Saved data entries:
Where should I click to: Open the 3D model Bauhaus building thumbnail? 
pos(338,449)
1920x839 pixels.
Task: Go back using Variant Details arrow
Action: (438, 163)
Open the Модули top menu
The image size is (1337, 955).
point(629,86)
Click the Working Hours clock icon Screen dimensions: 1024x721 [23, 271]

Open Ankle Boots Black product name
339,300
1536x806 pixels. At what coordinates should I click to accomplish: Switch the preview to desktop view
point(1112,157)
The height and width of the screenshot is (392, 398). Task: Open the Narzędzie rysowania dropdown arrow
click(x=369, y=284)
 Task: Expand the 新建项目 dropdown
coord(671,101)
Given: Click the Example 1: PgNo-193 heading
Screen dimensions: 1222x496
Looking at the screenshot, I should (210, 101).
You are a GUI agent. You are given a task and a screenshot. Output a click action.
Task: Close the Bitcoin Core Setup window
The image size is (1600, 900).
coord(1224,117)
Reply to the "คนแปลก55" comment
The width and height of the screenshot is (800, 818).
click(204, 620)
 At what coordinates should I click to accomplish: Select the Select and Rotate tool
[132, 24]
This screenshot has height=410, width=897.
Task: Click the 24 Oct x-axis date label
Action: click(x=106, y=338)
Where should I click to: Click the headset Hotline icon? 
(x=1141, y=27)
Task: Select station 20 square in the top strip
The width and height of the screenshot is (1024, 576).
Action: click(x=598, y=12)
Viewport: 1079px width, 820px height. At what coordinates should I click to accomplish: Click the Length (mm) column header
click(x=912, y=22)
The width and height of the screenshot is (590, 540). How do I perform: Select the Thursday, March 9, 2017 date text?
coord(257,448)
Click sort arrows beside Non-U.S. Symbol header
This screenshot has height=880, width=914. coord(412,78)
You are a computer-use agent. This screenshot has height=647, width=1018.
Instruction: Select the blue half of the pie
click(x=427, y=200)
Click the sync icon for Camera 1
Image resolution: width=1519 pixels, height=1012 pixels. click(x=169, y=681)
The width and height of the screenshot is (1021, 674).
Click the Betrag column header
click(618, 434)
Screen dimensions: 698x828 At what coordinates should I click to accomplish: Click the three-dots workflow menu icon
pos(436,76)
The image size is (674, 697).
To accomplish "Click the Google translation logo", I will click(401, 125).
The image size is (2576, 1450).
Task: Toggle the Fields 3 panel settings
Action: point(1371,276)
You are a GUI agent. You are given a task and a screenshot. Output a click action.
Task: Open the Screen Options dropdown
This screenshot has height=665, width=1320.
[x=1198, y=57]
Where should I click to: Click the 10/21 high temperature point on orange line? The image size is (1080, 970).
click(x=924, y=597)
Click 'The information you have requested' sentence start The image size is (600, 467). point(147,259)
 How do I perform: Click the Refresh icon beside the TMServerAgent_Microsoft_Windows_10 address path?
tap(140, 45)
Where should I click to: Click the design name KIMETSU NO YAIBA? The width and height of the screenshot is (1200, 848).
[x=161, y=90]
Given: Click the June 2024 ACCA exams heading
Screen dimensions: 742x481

▶ _THE PROBLEM_: Return all of the lines above exactly, with none omitted.

▶ _WRITTEN ANSWER_:
Where should I click to: Open the 3D model Bauhaus building thumbnail? 
pos(338,449)
1920x839 pixels.
Task: Go back using Variant Details arrow
Action: (438, 163)
Open the Модули top menu
The image size is (1337, 955).
point(629,86)
Click the Working Hours clock icon Screen dimensions: 1024x721 [23, 271]

Open Ankle Boots Black product name
339,300
1536x806 pixels. At what coordinates should I click to accomplish: Switch the preview to desktop view
point(1112,157)
The height and width of the screenshot is (392, 398). Task: Open the Narzędzie rysowania dropdown arrow
click(x=369, y=284)
 Task: Expand the 新建项目 dropdown
coord(671,101)
Given: Click the Example 1: PgNo-193 heading
Screen dimensions: 1222x496
Looking at the screenshot, I should (210, 101).
You are a GUI agent. You are given a task and a screenshot. Output a click action.
Task: Close the Bitcoin Core Setup window
The image size is (1600, 900).
coord(1224,117)
Reply to the "คนแปลก55" comment
The width and height of the screenshot is (800, 818).
click(204, 620)
 At what coordinates should I click to accomplish: Select the Select and Rotate tool
[132, 24]
This screenshot has height=410, width=897.
Task: Click the 24 Oct x-axis date label
Action: click(x=106, y=338)
Where should I click to: Click the headset Hotline icon? 
(x=1141, y=27)
Task: Select station 20 square in the top strip
The width and height of the screenshot is (1024, 576).
Action: click(x=598, y=12)
Viewport: 1079px width, 820px height. At what coordinates should I click to accomplish: Click the Length (mm) column header
click(x=912, y=22)
The width and height of the screenshot is (590, 540). How do I perform: Select the Thursday, March 9, 2017 date text?
coord(257,448)
Click sort arrows beside Non-U.S. Symbol header
This screenshot has height=880, width=914. coord(412,78)
You are a computer-use agent. This screenshot has height=647, width=1018.
Instruction: Select the blue half of the pie
click(x=427, y=200)
Click the sync icon for Camera 1
Image resolution: width=1519 pixels, height=1012 pixels. click(x=169, y=681)
The width and height of the screenshot is (1021, 674).
Click the Betrag column header
click(618, 434)
Screen dimensions: 698x828 At what coordinates should I click to accomplish: Click the three-dots workflow menu icon
pos(436,76)
The image size is (674, 697).
To accomplish "Click the Google translation logo", I will click(401, 125).
The image size is (2576, 1450).
Task: Toggle the Fields 3 panel settings
Action: point(1371,276)
You are a GUI agent. You are given a task and a screenshot. Output a click action.
Task: Open the Screen Options dropdown
This screenshot has height=665, width=1320.
[x=1198, y=57]
Where should I click to: Click the 10/21 high temperature point on orange line? The image size is (1080, 970).
click(x=924, y=597)
Click 'The information you have requested' sentence start The image size is (600, 467). point(147,259)
 How do I perform: Click the Refresh icon beside the TMServerAgent_Microsoft_Windows_10 address path?
tap(140, 45)
Where should I click to: Click the design name KIMETSU NO YAIBA? The width and height of the screenshot is (1200, 848).
[x=161, y=90]
Given: Click the June 2024 ACCA exams heading
Screen dimensions: 742x481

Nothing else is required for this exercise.